The electrolysis of molten salts is frequently used in industry to obtain pure metals. How many grams of metal are deposited from these salts for each mole of electrons?

1. AlCl₃
2. MgCl₂
3. FeCl₃

Solution:

The number of electrons must be written as a fraction over 1 and multiplied by the molar mass of the metal present during the electrolysis.

1. \[AlCl_3(s) \rightarrow Al^{3+}(aq)+3Cl^{-}(aq)\]

\[Al^{3+}(aq)+3e^{-} \rightarrow Al(s)\]

Since we need 3 moles of electrons to form one mole of Al, one mole of electron can only make \(\dfrac{1}{3}\) of Al. Hence,

\[ \dfrac{1}{3}mole \times 26.982 grams/mole = 8.994 grams\]

2. \[MgCl_2(s) \rightarrow Mg^{2+}(aq)+2Cl^{-}(aq)\]

\[Mg^{2+}(aq)+2e^{-} \rightarrow Mg(s)\]

Since we need 2 moles of electrons to form one mole of Mg, one mole of electron can only make \(\dfrac{1}{2}\) of Al. Hence,

\[ \dfrac{1}{2}mole \times 24.305 grams/mole = 12.1525 grams\]

3. \[FeCl_3(s) \rightarrow Fe^{3+}(aq)+3Cl^{-}(aq)\]

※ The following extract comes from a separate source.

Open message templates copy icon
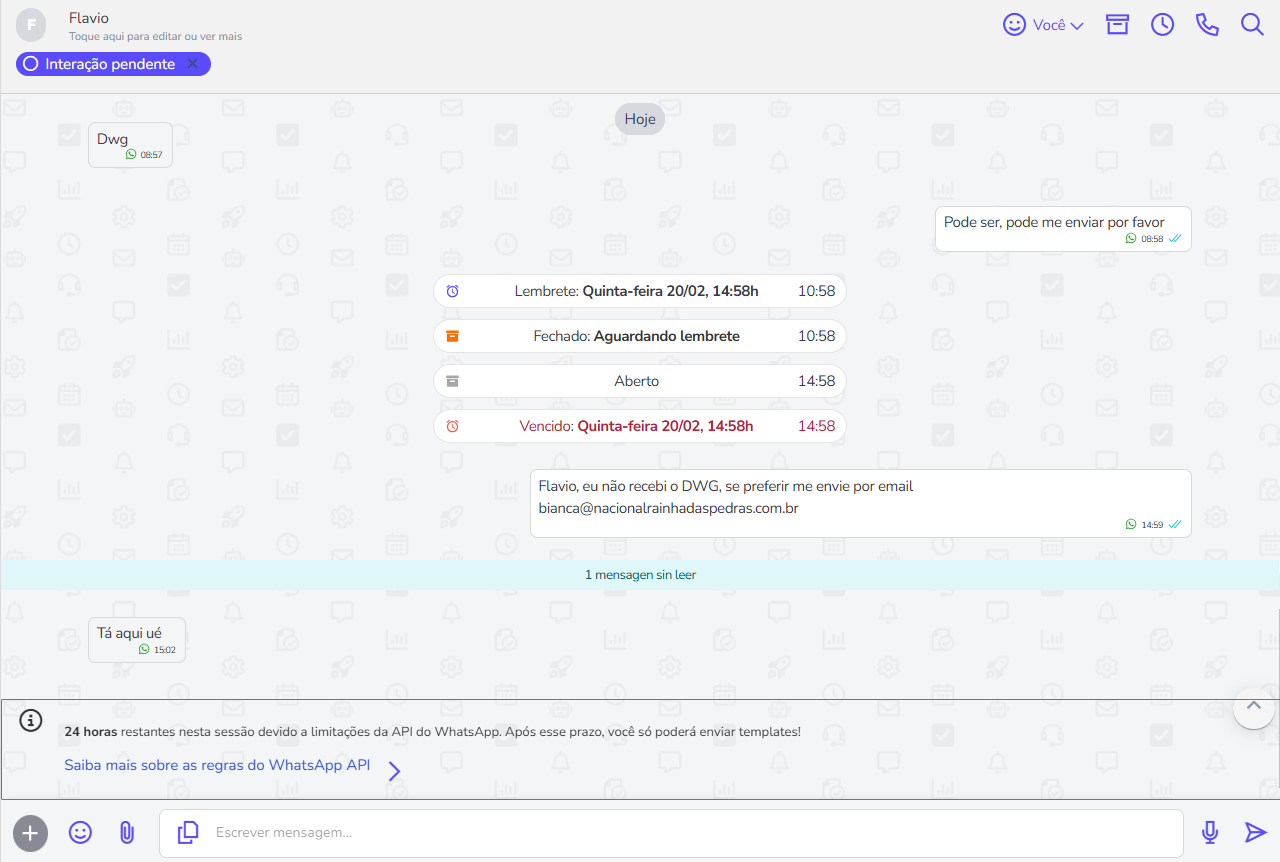Viewport: 1280px width, 862px height. (x=188, y=832)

\[Fe^{3+}(aq)+3e^{-} \rightarrow Fe(s)\]

Since we need 3 moles of electrons to form one mole of Mg, one mole of electron can only make \(\dfrac{1}{3}\) of Mg. Hence,

\[ \dfrac{1}{3}mole \times 55.933 grams/mole = 18.644 grams\]

Q14.5.1

Although an increase in temperature results in an increase in kinetic energy, this increase in kinetic energy is not sufficient to explain the relationship between temperature and reaction rates. How does the activation energy relate to the chemical kinetics of a reaction? Why does an increase in temperature increase the reaction rate despite the fact that the average kinetic energy is still less than the activation energy?

Solution:

An increase of temperature results in an increase of kinetic energy. With enough kinetic energy to climb the activation energy barrier, molecules are able to react. Although the average kinetic energy is less than the activation energy, not all the molecules have the same kinetic energy. Since the average kinetic energy is increased, the energy needed to overcome the activation energy is much smaller, hence more molecules can overcome the activation energy, despite the average kinetic energy is less than the activation energy. Reactants have enough energy because they have overcome the activation energy threshold needed to collide and form the products.